KD – Estávamos ensaiando. Peguei o celular para ver a hora e vi a mensagem que falava das indicações. Ficamos felizes e surpresos. Não esperávamos todas essas indicações. A felicidade é porque as indicações e a premiação que recebemos é um reconhecimento e valorização do nosso trabalho, que é feito com muita responsabilidade e esforço.
Trabalhamos com recursos próprios, reunindo pessoas que acreditam no teatro. Passamos por uma pandemia, que eu chamo de pandemônia, e seguimos trabalhando, acreditando na força da arte, da cultura e do teatro.
“A premiação no Braskem de Teatro é o reconhecimento e valorização do nosso trabalho”
RA – A Cia. Operakata de Teatro está completando 20 anos. Como tem sido essa caminhada?
KD – A Companhia foi em criada em 2003, em Vitória da Conquista, pelo diretor Botelho, onde apresentamos ao público o espetáculo ‘O Sonata dos Loucos”. Seguimos até hoje um trabalho continuado de pesquisa e criação em artes cênicas, somando um total de 16 espetáculos em nosso repertório.
Nossas atividades são desenvolvidas na nossa sede batizada de Espaço Quixotesco, e está localizada no bairro mais populoso da cidade. Por acreditar no trabalho de cocriação e sempre valorizando o potencial individual, sempre trabalhamos com teatro de grupo, produzindo espetáculos autorais que possam levar para o palco uma linha de pensamento e um modo de fazer teatro sob um ponto de vista crítico acerca da realidade a qual está inserida, especialmente as relações humanas.

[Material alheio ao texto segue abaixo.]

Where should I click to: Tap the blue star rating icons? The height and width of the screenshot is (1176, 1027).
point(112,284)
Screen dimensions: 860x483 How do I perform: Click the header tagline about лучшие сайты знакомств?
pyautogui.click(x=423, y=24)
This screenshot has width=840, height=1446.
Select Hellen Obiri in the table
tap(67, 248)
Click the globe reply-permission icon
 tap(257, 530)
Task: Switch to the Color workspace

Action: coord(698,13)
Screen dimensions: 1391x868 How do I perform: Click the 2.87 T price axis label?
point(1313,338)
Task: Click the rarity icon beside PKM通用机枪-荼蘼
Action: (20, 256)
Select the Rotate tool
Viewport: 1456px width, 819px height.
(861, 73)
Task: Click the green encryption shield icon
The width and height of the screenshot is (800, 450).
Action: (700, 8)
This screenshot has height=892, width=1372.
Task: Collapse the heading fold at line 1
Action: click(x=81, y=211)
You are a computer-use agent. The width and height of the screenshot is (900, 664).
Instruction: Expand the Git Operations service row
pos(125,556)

Essa nossa forma pensar o teatro temos nos levado a participar de diversos festivais nacionais e internacionais e a receber premiações e reconhecimento do público. São duas décadas de muita luta, muitas barreiras que tivemos que superar e que seguimos superando até hoje. Mas fazemos isso com amor, porque é nisso que acreditamos.
RA – Qual o desafio de fazer teatro no interior do Estado?
KD – São muitos os desafios e as dificuldades. Tem enfrentado isso com trabalho em grupo, um trabalho coletivo. Somos um pequeno grupo, contudo somos unidos por um único propósito, que é o teatro. Isso conta muito.
Outra vantagem que temos é a nossa sede, um sonho que conseguimos materializar em 2014, que ajuda concretizar o compromisso da Operakata com o princípio da valorização das artes como um importante veículo para a transformação social. Por isso, o grupo acredita que o espaço é mais do que uma sede, é um ponto de resistência e de desenvolvimento de pensamento crítico, de desenvolvimento criativo e sensível humano.
O que ajuda no enfrentamento às dificuldades, já que a nossa cidade, apesar de ser a terceira maior da Bahia, só conta com um centro de cultura, que ficou 5 anos fechado para reforma. Tem uma disputa pelo uso do espaço, por existir só ele. Existe um pequeno teatro de bolso, mas está fechado há 3 anos e sem expectativa de reabertura. Política pública de financiamento é zero.
O que fazemos é um teatro de guerrilha, temos que ir guerra para fazer cultura e arte. É muito complicado. Trabalhamos com recursos próprios, participamos de editais e contamos com o apoio de amigos e parceiros para movimentar a cena e dar continuidade ao nosso trabalho.